--- Quoted passage Enclosed Below ---

Pest Watch: Whiteflies

whiteflies

If you’re doing your daily inspection of your veggie garden and find an infestation of little white insects on the undersides of leaves, don’t ignore them. These are not aphids, but another insidious sucking insect that can be just as bad, if not worse – whiteflies. Adult whiteflies look a bit like tiny moths, about 1 – 2mm long and triangular in shape, with powdery white wings.

Like aphids and mealybugs, to which they are closely related, whiteflies are soft-bodied, sucking insects that can drastically weaken plants. They tend to congregate on the undersides of leaves, feeding heavily on plant sap from the veins. And like aphids, whiteflies produce honeydew, which in turn attracts ants to the infected plants. Plants that are most often affected by whitefly are citruses, squashes, tomatoes, cucumbers, brinjals, peppers, sweet potatoes, brassicas and okra, as well as ornamentals such as fuchsias and geraniums.

Treatment of Whiteflies

Diligence is key, with regular inspections of your crops, looking underneath leaves and around growing tips. And if an infestation is found, diligence and perseverance are again the answer, with multiple treatments of a pesticide that has been registered for whitefly applied over a period of a few weeks. If you’re not a fan of poison we recommend that you destroy their host plants.

The usual garden heroes (ladybirds, lacewing larvae and other predatory bugs) will take care of a certain number of whitefly adults and larvae, but they won’t be able to eliminate an established scourge. That said, it’s important to interplant the host plants with plants that will attract beneficial insects, such as fennel, parsley and calendula.

Neem oil can be sprayed on infected plants to kill eggs, larvae and adults, but because the adults fly they can be hard to effectively wet. Another method of whitefly control, this one quite peculiar, is to simply vacuum the bugs off the infected plants using a handheld vacuum cleaner, and then dispose of them.

--- End of Enclosed Quoted passage ---
--- Data section Enclosed Below ---

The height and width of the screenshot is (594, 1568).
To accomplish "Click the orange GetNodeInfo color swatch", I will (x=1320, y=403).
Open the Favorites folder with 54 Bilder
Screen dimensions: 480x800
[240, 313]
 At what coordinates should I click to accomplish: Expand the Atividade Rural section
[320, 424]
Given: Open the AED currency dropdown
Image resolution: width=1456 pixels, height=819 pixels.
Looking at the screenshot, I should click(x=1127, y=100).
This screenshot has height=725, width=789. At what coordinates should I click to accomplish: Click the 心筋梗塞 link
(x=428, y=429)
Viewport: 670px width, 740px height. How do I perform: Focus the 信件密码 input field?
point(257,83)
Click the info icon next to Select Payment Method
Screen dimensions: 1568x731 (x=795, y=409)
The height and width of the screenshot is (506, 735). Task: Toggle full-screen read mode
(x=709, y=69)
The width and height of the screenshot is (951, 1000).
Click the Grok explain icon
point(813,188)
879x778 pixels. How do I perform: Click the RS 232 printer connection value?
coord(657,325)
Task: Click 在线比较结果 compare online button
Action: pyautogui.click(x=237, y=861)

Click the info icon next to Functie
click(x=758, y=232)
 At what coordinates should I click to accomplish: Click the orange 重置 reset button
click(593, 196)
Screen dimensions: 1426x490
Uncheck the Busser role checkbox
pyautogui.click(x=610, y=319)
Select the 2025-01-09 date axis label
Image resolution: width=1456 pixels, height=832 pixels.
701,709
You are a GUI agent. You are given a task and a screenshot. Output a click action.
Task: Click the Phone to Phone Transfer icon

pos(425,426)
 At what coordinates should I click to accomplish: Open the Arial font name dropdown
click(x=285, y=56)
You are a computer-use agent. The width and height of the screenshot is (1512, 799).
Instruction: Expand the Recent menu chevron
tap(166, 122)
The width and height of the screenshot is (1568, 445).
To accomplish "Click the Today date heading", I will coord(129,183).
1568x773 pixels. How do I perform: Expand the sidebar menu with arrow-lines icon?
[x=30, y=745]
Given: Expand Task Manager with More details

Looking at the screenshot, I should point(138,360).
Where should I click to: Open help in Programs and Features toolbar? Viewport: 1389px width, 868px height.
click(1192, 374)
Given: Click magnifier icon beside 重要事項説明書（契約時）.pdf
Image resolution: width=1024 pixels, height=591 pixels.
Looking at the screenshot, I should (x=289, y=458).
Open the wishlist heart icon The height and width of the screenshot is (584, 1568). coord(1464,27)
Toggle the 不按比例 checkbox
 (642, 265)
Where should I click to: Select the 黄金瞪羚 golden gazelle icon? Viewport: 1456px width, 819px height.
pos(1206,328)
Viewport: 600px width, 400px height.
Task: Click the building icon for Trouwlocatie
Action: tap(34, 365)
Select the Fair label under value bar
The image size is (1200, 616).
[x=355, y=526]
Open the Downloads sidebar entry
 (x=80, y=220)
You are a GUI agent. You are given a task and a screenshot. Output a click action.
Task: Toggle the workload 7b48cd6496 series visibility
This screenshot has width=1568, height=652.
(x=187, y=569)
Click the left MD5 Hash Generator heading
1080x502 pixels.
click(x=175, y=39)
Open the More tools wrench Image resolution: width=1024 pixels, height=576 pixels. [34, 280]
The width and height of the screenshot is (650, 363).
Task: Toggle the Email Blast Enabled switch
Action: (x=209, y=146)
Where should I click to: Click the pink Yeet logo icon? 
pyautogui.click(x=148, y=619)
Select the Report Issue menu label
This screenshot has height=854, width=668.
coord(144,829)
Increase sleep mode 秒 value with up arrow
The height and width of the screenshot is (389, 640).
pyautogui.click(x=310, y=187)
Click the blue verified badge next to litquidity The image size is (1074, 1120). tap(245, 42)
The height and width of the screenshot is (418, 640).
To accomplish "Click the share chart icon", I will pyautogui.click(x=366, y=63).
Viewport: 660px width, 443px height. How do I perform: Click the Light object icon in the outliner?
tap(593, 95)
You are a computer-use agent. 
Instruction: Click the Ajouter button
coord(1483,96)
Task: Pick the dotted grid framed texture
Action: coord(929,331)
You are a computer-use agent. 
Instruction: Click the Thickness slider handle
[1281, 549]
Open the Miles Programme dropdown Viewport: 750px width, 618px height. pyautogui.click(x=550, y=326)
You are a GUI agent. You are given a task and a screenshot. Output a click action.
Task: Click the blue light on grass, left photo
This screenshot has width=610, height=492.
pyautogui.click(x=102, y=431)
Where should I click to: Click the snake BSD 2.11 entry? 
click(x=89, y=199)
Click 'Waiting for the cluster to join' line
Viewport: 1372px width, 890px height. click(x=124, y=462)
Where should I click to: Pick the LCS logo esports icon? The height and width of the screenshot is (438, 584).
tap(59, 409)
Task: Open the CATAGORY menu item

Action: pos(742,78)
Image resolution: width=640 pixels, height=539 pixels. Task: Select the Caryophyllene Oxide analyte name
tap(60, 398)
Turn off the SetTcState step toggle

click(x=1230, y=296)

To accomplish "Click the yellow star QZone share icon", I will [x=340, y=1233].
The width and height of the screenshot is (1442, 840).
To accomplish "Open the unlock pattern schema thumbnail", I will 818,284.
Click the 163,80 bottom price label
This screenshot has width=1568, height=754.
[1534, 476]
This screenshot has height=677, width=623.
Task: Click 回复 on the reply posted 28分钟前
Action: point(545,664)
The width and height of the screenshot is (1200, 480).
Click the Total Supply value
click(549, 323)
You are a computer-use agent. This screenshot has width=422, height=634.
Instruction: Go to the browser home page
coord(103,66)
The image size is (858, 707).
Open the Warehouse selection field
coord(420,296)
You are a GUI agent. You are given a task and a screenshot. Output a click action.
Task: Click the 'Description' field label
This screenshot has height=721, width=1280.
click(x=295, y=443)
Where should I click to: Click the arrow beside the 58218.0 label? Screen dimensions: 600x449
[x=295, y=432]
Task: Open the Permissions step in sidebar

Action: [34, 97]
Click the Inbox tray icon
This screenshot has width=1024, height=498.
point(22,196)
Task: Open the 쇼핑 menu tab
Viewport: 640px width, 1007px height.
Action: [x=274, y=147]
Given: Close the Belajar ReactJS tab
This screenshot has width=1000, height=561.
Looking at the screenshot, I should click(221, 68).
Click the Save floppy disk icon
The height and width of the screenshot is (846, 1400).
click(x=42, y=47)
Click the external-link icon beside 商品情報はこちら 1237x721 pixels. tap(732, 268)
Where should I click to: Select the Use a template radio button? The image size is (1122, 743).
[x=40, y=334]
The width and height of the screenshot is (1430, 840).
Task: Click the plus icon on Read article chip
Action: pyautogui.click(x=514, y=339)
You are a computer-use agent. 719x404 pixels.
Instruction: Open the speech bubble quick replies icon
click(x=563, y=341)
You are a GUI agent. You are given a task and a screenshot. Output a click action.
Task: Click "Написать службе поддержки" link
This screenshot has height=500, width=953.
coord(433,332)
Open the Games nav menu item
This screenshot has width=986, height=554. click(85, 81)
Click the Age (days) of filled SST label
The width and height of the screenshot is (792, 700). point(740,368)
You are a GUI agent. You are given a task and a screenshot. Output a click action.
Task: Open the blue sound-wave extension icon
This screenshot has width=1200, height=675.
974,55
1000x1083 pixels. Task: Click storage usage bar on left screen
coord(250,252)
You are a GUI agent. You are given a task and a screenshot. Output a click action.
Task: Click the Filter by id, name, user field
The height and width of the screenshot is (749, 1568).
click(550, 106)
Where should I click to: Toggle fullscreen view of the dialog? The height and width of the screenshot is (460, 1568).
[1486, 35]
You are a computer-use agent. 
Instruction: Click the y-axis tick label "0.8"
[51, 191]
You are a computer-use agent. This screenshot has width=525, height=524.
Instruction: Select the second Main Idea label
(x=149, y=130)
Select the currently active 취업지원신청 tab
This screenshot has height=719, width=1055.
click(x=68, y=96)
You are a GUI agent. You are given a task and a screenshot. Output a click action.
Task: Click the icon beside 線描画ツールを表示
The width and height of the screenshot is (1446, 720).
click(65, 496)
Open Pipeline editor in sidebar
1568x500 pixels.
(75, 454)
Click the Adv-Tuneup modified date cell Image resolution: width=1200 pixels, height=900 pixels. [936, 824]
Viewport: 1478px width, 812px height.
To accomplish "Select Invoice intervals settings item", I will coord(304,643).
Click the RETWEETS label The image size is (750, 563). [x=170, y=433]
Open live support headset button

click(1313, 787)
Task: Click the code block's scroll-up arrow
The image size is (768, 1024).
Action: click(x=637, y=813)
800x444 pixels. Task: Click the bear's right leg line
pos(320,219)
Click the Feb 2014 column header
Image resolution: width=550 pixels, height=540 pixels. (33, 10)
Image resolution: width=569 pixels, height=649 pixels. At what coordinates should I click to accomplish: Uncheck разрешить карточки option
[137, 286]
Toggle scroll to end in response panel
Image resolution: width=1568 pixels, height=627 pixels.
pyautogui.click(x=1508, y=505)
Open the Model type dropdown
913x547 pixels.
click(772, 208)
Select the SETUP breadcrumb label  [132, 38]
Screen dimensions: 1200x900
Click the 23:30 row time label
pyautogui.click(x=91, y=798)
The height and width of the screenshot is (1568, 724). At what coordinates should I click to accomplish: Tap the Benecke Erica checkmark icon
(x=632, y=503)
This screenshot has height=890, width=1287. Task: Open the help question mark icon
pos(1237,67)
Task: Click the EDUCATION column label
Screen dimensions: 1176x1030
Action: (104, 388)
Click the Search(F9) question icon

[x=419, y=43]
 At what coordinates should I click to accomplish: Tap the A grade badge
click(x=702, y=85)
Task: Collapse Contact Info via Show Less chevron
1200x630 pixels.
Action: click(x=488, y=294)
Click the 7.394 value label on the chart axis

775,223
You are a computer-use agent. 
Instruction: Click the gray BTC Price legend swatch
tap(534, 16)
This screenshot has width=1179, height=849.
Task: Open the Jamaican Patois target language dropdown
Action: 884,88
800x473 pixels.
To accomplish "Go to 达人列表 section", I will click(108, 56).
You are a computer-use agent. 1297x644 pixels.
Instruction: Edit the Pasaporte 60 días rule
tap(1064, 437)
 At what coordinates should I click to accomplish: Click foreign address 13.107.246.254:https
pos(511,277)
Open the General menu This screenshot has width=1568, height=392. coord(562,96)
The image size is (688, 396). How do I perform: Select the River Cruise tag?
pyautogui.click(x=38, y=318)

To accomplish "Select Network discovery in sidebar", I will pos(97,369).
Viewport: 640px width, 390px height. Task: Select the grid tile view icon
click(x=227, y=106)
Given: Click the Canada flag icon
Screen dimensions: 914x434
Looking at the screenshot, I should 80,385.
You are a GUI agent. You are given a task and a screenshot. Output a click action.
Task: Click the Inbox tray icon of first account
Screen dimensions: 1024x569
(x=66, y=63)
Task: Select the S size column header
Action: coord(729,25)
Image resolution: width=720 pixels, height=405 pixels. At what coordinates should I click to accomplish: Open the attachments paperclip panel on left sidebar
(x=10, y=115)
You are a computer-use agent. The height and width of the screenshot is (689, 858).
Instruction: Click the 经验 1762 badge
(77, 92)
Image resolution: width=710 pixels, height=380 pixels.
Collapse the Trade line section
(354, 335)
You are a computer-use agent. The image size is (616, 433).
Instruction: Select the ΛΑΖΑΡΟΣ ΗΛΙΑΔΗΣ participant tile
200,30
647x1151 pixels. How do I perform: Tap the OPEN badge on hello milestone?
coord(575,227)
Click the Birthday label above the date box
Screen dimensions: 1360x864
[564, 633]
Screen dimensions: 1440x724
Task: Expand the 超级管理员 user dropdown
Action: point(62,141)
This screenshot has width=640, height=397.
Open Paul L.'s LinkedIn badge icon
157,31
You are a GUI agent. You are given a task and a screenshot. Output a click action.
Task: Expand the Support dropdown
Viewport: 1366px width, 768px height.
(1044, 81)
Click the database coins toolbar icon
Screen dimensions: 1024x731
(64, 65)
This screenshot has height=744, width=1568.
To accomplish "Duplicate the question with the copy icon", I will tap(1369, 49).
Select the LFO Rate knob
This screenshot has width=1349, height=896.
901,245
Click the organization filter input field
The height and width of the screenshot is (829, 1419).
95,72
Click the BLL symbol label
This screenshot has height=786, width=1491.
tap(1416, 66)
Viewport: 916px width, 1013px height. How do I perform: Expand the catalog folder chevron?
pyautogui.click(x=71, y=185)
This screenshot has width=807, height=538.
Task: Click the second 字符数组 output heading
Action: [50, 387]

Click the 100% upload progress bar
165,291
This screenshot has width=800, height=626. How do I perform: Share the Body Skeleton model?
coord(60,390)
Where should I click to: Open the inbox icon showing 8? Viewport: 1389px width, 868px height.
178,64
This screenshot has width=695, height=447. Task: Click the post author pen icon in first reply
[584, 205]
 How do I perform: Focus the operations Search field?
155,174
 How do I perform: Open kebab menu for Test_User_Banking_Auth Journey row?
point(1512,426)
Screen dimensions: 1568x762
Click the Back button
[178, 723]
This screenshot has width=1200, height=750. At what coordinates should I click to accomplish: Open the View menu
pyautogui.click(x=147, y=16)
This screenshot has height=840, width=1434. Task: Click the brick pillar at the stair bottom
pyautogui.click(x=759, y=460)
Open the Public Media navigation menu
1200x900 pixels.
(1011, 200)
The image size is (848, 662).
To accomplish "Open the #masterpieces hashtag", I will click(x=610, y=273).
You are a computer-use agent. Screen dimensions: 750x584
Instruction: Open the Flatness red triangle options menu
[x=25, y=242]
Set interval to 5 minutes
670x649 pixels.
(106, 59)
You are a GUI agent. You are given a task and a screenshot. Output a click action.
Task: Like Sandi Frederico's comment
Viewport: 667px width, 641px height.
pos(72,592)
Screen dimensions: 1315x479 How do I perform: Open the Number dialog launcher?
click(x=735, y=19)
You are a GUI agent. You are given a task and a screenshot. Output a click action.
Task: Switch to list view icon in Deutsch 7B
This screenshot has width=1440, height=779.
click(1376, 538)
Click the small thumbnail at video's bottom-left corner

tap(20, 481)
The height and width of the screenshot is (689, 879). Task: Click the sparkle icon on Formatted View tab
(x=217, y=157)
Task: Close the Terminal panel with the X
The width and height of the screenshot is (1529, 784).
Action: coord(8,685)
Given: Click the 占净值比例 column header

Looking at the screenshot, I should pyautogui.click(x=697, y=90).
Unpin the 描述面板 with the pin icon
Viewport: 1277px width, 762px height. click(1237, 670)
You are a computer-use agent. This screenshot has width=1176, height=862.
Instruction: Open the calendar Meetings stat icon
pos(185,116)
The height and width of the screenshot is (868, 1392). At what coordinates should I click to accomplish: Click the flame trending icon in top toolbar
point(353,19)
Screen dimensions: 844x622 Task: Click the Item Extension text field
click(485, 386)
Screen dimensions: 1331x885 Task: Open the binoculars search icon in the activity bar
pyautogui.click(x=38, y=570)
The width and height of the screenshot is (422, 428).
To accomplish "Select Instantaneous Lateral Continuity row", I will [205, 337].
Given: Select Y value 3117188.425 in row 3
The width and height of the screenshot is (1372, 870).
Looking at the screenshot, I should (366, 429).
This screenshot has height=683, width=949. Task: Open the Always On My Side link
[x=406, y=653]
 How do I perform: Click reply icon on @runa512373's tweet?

--- End of Enclosed Data section ---

Return, word for word, the part of the whitefly article starting with "Treatment of Whiteflies" and going on through "parsley and calendula.".

▶ _Your response_:
Treatment of Whiteflies

Diligence is key, with regular inspections of your crops, looking underneath leaves and around growing tips. And if an infestation is found, diligence and perseverance are again the answer, with multiple treatments of a pesticide that has been registered for whitefly applied over a period of a few weeks. If you’re not a fan of poison we recommend that you destroy their host plants.

The usual garden heroes (ladybirds, lacewing larvae and other predatory bugs) will take care of a certain number of whitefly adults and larvae, but they won’t be able to eliminate an established scourge. That said, it’s important to interplant the host plants with plants that will attract beneficial insects, such as fennel, parsley and calendula.